Czy wspomnienia o służbie u Freezy sprawiały Vegecie przykrość?
Czy wspomnienia o służbie u Freezy sprawiały Vegecie przykrość?
sprawiały
0
0,00%
były mu obojętne
5
83,33%
denerwowały go
1
16,67%
wkurzał go tylko Goku i jego postawa
0
0,00%
Wszystkich głosów:
6
konto usunięte Super Saiyanin 2
Kilka razy pokazywano jego retrospekcje m. in w Sadze Buu, gdy walczył z Goku, gdy Goku walczył z Buu oraz w GT, gdy Bulma zrobiła urządzenie, dzięki któremu zmienił się w Oozaru. Wspominał swoją porażkę z Goku i inne porażki, m in. na Nameck. W Sadze Freezera były wspomnienia z potyczek z Guldo i podboju planet. Czy jemu te wspomnienia sprawiały przykrość czy był tylko wściekły, że są silniejsi od niego? Czy wkurzał się tylko na Goku czy na innych też? Może tamci przeciwnicy, którzy byli martwi już go nie obchodzili? Obchodził go Goku, który wciąż żył? Pogodził się z przeszłością, a tamte wydarzenia były mu obojętne, czy wkurzala go tylko postawa Goku, czy wszystko?

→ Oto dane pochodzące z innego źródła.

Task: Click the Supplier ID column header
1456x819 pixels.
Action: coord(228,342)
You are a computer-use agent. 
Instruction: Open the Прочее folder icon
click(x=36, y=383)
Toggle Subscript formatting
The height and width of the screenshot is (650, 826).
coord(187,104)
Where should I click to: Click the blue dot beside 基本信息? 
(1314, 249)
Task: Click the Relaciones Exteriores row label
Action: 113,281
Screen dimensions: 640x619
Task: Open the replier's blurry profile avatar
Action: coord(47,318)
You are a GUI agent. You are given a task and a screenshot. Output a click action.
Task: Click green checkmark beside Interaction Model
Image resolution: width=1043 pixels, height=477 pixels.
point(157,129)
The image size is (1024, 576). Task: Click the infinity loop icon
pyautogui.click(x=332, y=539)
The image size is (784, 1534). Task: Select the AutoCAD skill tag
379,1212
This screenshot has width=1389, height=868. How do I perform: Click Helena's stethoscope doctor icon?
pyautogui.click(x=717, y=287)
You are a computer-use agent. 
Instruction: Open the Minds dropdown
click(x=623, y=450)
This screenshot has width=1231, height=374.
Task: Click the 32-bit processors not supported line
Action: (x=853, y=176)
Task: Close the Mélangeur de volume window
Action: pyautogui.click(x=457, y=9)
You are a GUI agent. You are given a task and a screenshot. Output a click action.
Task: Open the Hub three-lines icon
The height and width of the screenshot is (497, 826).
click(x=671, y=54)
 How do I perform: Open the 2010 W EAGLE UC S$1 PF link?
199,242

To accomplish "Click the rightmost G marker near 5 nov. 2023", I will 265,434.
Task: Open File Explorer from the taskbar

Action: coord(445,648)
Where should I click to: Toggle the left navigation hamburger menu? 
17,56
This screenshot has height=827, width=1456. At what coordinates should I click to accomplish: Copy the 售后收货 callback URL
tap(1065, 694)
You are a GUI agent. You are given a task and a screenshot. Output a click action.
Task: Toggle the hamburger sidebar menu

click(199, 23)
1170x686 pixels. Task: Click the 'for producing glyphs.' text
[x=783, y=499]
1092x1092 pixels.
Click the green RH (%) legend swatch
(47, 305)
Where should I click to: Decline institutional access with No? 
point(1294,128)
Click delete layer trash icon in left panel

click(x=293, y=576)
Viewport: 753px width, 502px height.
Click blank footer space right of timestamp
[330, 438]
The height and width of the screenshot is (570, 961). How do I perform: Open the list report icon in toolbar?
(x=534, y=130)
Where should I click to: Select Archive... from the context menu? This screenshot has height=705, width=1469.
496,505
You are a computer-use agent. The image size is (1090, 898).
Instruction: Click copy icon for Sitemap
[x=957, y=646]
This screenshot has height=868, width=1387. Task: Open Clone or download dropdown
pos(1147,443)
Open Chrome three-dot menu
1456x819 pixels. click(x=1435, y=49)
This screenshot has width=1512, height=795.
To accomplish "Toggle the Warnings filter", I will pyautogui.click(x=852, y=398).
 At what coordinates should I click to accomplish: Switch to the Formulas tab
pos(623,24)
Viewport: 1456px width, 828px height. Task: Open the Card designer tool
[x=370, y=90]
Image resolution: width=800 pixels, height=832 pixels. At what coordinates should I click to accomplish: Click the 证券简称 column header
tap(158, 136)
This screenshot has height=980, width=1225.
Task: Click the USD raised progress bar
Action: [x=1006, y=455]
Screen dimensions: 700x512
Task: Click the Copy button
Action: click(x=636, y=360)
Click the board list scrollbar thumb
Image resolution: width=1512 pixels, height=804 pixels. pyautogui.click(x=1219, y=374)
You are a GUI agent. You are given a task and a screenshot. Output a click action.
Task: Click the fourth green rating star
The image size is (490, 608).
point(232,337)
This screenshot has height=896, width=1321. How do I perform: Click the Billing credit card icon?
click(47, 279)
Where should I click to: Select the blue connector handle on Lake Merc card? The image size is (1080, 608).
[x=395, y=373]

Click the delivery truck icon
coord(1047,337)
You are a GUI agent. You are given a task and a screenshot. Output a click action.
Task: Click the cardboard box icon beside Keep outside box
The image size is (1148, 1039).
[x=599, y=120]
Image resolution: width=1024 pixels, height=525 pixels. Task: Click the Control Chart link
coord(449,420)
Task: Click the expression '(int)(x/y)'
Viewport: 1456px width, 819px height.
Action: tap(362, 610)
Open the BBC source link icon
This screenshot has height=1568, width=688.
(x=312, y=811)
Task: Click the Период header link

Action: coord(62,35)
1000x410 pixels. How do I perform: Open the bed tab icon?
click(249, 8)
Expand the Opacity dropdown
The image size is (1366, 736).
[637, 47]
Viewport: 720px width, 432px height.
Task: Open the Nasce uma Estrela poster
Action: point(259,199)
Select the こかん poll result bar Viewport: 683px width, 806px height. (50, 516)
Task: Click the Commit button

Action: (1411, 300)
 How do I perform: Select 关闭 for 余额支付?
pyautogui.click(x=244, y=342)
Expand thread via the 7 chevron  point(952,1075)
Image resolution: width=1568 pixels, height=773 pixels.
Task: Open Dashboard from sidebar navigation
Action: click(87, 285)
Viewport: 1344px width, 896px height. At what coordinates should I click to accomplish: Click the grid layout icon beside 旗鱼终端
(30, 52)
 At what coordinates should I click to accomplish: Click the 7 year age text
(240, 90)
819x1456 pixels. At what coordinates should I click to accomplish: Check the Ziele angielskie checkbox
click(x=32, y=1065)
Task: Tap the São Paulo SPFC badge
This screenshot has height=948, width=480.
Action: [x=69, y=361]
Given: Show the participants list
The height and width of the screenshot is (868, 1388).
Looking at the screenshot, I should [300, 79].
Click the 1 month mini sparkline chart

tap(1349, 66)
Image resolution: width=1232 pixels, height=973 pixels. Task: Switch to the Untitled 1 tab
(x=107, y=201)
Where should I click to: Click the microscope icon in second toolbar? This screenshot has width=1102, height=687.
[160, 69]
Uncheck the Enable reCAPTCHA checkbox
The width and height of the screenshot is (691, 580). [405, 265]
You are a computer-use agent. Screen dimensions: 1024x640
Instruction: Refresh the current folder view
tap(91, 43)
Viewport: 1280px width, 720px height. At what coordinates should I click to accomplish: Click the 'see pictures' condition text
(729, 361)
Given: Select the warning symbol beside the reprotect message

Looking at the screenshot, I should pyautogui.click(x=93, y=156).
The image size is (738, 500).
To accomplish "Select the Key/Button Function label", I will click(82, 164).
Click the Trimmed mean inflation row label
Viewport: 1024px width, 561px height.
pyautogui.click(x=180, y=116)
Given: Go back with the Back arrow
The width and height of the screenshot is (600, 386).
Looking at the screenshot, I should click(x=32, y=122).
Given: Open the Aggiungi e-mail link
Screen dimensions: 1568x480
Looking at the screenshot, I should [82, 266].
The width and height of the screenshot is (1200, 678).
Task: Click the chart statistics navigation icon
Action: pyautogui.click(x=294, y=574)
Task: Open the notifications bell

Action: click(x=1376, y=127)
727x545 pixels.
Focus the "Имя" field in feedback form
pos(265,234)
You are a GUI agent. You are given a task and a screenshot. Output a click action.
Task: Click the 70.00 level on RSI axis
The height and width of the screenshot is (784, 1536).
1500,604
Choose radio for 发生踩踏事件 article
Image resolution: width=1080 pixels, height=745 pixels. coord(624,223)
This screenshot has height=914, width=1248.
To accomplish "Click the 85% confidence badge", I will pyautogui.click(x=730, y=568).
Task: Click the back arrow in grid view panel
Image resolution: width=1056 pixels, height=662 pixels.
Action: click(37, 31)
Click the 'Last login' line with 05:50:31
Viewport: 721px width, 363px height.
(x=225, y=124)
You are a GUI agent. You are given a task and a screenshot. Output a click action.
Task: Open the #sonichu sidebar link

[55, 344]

pitek599 Super Saiyanin Wiek: 42 Dni na forum: 5.912 Posty: 419 Skąd: Warszawa
Generalnie Vegeta nie nie myślał i nie wspominał służby u Imperatora Freeza . Jednak w czasie pobytu na planecie Namek jest wiele scen w których widać relacje księcia Vegety do Freeza i jego siepaczy.Nie jestem psychologiem ale z tych scen i z rozmowy a mianowicie monologu ktory wypowiedział do Songoku umierający Vegeta , mozna i trzeba wnioskować ze ;
1 książę Vegeta nienawidził Freeza
2 ze służbą u niego była dla Vegety upokorzeniem
3. Ze nigdy nie był mu wierny a to że był na służbie to tylko dlatego ze oczekiwał odpowiedniego momentu żeby się wyrwać z wpływów imperatora
Łukasz Full Power SSJ Wiek: 38 Dni na forum: 6.196 Plusy: 2 Posty: 700 Skąd: Biała Podlaska
Wspomnienia nie były przykrością. Wspomnienia o wielkim upokorzeniu jakim była służba u Freezy, co najwyżej mogły w Vegecie wzbudzić złość.
Vegeta - książę Saiyański, syn wielkiego króla Vegety był poddanym, wręcz służącym Freezy - gnidy, która została pokonana przez Saiyanina niskiej klasy - Kakarotto.
Vegeta za każdym razem gdy wspominał służbę u Freezy, wskazywał na to jak wielkim była upokorzeniem.
Na Nameck płakał. Właściwie to wspominał tylko te sceny, gdzie był Goku i się denerwował. On miał kompleks Goku. Tu chodziło o zazdrość, dlaczego Goku miał być silniejszy od niego?